Where a line in the entries below contains the word "blue", it counts; give the total by itself.
+---+
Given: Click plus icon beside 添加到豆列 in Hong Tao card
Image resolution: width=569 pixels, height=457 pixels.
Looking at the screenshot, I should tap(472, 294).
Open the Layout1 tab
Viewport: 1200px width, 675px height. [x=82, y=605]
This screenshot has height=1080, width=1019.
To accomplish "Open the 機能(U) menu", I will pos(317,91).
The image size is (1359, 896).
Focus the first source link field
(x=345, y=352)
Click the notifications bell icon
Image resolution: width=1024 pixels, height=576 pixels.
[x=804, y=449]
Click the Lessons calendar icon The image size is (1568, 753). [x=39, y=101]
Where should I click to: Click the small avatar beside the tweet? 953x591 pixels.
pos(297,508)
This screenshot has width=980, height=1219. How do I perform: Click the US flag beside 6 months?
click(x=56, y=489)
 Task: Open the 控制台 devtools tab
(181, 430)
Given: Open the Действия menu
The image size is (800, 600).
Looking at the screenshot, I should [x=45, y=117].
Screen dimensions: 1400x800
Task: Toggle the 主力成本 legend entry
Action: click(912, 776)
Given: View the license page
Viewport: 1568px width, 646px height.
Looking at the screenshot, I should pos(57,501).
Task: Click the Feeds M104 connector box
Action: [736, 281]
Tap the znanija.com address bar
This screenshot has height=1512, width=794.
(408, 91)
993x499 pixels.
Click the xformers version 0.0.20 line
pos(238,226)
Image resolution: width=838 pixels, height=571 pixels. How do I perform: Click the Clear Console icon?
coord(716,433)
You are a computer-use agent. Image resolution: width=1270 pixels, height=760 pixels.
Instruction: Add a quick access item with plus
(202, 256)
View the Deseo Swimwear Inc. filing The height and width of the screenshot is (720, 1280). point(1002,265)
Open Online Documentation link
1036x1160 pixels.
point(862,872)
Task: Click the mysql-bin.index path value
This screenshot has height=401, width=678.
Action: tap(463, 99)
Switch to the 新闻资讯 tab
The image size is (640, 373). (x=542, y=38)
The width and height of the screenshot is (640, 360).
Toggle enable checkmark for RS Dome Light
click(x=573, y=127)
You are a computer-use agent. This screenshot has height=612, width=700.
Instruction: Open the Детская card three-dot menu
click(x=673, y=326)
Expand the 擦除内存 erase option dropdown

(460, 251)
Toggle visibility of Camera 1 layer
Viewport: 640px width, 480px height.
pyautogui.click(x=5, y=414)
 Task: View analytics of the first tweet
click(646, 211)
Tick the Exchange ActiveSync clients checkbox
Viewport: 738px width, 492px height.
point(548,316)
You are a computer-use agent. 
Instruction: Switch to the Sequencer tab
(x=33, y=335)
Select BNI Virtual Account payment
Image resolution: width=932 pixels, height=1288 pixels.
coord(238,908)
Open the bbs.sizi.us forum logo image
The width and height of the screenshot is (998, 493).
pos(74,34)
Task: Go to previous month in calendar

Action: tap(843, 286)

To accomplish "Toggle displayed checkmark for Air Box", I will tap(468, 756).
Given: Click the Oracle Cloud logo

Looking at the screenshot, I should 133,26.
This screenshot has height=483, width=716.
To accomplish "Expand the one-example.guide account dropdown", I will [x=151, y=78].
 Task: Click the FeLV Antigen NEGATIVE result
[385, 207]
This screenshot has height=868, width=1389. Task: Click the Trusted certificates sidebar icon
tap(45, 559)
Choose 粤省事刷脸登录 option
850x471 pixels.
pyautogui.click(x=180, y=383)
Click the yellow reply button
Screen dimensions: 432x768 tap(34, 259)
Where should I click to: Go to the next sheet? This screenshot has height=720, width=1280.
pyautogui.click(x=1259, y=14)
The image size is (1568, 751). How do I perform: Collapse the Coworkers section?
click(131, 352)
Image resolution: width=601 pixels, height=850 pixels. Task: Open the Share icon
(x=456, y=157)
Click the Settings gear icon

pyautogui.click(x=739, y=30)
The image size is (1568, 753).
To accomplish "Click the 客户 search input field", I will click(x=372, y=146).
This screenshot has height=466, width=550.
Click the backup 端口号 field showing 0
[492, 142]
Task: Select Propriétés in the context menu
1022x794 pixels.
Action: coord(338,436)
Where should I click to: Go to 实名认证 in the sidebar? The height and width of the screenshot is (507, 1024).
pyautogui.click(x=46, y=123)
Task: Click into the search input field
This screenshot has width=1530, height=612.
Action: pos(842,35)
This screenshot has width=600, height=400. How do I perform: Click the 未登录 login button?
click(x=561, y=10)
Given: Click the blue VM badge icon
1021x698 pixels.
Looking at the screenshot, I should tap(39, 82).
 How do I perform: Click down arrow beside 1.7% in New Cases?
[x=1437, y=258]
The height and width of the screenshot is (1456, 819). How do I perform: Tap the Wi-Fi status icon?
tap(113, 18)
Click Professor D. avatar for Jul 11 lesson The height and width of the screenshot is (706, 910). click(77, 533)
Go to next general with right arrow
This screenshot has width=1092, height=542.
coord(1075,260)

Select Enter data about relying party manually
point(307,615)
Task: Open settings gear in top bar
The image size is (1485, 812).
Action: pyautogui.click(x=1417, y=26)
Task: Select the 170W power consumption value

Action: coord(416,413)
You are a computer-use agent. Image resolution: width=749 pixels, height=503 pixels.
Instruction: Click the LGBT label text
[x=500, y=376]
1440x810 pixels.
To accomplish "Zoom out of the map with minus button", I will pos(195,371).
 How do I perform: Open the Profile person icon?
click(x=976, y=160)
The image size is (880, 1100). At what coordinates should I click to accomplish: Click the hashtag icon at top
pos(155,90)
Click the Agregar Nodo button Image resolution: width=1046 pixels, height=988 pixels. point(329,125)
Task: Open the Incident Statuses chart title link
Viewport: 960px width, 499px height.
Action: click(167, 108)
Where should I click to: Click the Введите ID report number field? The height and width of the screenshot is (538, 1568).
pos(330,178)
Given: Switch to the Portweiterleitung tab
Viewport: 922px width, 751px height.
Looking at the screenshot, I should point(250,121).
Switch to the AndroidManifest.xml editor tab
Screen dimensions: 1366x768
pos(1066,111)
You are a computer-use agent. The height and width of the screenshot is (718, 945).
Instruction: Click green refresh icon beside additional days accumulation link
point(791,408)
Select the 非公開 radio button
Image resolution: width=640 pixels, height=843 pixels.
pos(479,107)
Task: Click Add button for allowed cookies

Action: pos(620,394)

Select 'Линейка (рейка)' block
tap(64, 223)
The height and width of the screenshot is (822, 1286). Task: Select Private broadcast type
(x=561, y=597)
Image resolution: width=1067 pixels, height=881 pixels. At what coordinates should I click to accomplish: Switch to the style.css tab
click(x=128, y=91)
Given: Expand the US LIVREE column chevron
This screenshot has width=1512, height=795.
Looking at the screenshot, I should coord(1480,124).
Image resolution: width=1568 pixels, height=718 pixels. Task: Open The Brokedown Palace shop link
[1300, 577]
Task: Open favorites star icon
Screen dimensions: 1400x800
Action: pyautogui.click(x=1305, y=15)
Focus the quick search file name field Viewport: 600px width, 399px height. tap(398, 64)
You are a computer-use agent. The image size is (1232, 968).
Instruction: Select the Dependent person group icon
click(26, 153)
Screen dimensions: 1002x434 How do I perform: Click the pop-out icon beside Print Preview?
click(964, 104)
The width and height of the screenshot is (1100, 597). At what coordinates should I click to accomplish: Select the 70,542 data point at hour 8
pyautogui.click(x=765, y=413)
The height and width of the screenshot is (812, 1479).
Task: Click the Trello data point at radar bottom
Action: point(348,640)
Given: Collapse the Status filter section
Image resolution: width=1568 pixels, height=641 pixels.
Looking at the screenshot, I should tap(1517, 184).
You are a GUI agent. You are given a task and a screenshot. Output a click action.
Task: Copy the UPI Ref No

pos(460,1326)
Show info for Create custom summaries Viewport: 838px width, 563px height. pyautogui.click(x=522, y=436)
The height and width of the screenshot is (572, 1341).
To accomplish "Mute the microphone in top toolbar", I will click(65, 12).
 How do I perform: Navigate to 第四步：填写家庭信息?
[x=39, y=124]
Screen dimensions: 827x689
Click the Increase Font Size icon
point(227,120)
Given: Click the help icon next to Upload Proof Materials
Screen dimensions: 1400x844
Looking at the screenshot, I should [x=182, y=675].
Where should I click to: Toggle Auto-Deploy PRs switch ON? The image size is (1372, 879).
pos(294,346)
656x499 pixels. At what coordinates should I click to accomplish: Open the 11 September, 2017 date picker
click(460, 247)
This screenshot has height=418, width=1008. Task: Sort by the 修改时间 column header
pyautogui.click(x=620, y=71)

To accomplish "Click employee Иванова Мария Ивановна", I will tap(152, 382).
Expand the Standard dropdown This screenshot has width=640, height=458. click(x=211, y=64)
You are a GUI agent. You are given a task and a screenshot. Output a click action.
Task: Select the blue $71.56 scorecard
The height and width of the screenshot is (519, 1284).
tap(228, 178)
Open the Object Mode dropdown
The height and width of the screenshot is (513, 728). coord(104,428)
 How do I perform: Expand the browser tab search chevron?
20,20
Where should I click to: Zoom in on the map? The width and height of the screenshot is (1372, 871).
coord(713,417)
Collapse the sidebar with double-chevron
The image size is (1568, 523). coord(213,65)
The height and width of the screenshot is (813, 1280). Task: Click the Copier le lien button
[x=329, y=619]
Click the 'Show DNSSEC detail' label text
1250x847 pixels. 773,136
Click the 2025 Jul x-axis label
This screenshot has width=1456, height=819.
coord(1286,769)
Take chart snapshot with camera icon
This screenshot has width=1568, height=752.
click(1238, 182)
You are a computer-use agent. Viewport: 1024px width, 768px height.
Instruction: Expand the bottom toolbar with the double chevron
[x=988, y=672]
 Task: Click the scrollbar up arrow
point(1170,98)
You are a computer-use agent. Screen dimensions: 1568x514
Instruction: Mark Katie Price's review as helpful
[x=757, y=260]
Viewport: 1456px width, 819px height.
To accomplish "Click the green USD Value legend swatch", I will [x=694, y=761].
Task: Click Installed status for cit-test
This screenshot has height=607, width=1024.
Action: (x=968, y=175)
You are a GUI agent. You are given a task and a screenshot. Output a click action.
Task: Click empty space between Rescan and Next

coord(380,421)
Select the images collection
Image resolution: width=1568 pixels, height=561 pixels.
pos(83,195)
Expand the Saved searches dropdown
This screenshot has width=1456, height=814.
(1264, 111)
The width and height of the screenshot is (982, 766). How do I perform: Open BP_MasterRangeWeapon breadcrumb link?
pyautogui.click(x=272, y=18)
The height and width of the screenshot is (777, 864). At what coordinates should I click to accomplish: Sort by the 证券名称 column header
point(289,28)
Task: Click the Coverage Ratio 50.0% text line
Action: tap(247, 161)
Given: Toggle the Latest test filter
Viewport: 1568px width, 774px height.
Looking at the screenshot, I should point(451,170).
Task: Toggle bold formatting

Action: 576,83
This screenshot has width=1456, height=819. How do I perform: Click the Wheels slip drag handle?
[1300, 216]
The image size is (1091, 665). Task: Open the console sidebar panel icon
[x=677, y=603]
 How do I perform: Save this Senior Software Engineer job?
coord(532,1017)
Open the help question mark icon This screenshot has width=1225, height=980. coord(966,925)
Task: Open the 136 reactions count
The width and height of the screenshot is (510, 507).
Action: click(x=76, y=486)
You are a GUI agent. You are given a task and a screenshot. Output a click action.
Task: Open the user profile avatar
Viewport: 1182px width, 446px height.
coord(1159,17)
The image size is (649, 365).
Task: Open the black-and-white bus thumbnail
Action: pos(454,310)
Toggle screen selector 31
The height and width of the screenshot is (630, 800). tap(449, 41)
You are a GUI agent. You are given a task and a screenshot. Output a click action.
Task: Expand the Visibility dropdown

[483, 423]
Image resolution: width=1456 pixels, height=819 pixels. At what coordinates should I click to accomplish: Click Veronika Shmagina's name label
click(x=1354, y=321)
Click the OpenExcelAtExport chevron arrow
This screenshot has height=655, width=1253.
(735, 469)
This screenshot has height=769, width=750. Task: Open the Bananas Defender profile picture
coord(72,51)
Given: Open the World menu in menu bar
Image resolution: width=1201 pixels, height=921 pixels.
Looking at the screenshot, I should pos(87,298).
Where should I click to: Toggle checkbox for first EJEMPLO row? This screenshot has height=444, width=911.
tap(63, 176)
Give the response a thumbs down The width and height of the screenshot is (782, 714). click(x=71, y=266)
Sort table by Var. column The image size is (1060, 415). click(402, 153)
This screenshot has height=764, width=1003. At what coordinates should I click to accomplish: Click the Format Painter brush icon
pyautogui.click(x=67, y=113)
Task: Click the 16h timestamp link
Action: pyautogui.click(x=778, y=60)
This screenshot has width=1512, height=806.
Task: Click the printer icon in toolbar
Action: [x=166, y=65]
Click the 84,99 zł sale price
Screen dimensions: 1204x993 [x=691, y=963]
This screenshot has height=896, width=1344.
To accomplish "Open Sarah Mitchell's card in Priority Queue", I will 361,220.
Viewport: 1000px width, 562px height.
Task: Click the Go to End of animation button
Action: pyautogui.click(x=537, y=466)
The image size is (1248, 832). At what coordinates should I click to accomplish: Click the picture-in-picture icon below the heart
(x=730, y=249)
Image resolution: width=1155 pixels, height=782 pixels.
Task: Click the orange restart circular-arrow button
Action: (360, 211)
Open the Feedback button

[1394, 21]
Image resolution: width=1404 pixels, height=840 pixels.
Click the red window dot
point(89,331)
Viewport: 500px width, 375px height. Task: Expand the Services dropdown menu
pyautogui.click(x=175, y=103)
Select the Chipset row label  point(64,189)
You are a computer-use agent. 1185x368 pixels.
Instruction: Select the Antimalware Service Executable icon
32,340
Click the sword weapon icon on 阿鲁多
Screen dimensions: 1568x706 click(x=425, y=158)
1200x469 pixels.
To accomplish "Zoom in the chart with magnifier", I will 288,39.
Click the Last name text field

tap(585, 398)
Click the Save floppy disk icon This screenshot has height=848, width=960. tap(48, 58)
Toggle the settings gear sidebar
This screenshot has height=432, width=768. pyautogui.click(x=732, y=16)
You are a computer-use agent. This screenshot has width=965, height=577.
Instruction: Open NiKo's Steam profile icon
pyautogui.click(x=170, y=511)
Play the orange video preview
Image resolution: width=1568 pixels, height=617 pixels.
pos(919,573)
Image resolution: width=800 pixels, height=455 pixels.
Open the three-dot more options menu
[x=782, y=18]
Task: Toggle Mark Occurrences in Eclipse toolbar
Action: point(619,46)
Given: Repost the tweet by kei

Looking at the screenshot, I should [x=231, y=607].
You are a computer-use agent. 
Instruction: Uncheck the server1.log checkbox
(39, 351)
+---+
Result:
2